→ **OBJECTIVE**
Copy the entries word for word, starting at the line containing "is (720, 495)." and ending with the line containing "Action: [236, 437]", both of those lines included.

→ **Rows of pointing data**
· · · ·

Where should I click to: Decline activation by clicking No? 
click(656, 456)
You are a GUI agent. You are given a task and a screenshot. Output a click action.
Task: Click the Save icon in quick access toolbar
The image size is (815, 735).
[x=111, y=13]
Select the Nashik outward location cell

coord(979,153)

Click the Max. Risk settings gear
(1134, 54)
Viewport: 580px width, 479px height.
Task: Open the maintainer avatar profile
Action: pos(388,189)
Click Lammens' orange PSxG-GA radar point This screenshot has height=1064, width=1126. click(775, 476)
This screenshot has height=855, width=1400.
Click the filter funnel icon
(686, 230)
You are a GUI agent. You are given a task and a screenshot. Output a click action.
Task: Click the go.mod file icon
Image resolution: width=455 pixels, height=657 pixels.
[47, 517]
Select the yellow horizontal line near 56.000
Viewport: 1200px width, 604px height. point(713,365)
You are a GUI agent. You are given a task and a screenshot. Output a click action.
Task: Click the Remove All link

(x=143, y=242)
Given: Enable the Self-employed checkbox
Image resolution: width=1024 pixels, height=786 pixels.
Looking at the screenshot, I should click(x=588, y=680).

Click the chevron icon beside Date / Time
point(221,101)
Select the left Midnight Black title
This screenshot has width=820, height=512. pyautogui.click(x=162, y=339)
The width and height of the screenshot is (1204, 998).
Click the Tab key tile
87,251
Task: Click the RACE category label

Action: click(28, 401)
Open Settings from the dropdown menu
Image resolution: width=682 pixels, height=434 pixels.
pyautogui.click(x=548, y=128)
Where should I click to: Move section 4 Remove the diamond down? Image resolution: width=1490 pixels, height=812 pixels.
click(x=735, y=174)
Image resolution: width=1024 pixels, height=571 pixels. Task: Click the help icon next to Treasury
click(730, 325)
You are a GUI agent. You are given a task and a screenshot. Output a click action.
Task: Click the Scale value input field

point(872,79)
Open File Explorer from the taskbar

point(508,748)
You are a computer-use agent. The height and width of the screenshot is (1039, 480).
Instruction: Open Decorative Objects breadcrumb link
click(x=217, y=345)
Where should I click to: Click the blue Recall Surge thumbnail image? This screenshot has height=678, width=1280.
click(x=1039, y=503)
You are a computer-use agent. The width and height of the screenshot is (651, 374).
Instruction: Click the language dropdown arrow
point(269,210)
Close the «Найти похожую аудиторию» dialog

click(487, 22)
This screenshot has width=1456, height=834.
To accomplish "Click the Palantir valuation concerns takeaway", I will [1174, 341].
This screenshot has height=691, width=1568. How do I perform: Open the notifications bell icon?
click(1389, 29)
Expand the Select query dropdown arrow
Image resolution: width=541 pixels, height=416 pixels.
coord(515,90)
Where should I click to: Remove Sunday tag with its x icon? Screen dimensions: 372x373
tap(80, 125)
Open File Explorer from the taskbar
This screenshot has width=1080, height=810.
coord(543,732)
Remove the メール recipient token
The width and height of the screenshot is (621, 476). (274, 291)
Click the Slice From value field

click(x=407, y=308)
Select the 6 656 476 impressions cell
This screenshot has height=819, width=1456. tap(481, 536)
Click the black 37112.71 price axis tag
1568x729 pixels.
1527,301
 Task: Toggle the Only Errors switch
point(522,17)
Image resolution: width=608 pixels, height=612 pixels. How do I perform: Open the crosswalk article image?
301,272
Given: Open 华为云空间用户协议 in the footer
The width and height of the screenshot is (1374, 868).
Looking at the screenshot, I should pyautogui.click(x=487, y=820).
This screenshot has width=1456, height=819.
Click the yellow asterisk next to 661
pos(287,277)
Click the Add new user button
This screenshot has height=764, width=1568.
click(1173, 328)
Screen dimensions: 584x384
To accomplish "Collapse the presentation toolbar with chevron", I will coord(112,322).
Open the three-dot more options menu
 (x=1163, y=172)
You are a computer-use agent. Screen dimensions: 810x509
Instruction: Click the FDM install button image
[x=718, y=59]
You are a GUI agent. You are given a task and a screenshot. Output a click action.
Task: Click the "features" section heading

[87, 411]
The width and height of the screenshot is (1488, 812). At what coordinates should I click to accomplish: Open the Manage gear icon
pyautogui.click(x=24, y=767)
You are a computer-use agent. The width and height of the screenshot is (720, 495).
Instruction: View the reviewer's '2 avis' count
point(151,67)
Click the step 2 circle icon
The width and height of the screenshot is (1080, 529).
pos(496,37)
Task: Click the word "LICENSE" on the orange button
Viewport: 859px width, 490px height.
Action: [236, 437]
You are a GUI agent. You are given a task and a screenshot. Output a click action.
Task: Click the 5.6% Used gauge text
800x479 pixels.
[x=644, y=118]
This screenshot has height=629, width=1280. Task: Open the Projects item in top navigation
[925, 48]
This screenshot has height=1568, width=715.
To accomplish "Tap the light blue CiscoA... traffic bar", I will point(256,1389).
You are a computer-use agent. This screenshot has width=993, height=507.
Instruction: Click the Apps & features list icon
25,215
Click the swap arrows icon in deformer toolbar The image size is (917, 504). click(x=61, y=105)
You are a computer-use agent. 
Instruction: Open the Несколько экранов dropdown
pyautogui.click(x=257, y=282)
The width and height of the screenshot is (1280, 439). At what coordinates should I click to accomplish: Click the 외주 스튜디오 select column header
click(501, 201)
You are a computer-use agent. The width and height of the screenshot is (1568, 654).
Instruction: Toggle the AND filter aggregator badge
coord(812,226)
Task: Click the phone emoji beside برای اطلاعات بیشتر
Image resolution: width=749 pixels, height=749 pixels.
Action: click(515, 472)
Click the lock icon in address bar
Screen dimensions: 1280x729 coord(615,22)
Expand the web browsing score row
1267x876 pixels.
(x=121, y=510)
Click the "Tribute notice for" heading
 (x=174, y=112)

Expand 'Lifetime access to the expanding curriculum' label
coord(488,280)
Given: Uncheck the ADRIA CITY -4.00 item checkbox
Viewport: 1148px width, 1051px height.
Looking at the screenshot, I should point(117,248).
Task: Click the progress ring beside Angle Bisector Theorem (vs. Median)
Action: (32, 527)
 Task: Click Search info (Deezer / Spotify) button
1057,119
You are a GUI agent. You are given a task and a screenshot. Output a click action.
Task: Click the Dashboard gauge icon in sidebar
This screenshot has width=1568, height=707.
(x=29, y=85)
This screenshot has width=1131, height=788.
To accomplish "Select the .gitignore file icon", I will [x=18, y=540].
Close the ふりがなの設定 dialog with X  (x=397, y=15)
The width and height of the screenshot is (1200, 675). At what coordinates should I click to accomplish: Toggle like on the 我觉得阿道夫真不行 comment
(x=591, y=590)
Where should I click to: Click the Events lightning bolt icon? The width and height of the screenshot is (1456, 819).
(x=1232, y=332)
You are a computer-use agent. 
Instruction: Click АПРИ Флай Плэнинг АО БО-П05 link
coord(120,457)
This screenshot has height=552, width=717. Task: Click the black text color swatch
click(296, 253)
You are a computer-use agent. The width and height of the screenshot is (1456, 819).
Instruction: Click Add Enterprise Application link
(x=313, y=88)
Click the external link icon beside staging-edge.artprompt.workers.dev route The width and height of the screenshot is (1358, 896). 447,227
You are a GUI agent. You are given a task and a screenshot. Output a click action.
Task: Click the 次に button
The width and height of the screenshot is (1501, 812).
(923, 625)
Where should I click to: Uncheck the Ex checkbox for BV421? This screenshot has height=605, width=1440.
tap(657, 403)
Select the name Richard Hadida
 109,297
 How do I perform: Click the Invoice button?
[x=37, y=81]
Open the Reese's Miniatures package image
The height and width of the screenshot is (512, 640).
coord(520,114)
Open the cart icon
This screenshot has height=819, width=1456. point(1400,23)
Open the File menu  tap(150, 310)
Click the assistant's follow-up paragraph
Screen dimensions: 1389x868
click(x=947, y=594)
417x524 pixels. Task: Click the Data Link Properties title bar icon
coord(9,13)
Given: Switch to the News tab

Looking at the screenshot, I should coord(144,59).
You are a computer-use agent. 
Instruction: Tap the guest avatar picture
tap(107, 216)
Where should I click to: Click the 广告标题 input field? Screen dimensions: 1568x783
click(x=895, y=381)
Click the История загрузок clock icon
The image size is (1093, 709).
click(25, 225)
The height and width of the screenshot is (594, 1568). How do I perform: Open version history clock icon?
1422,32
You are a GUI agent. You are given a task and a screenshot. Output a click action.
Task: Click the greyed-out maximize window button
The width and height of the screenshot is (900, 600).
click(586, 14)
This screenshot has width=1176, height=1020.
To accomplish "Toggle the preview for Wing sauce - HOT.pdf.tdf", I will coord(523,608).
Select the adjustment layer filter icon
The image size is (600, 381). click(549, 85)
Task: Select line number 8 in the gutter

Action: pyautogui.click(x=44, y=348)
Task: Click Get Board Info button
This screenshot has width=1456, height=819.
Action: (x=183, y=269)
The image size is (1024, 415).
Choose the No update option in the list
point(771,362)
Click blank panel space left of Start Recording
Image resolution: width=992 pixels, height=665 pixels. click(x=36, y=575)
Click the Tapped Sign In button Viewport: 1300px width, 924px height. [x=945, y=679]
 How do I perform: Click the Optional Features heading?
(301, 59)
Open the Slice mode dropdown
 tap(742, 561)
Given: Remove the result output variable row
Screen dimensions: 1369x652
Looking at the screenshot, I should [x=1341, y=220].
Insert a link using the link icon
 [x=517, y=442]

· · · ·

→ **FULL RESPONSE**
You are a computer-use agent. The width and height of the screenshot is (720, 495).
Instruction: View the reviewer's '2 avis' count
point(151,67)
Click the step 2 circle icon
The width and height of the screenshot is (1080, 529).
pos(496,37)
Task: Click the word "LICENSE" on the orange button
Viewport: 859px width, 490px height.
Action: [236, 437]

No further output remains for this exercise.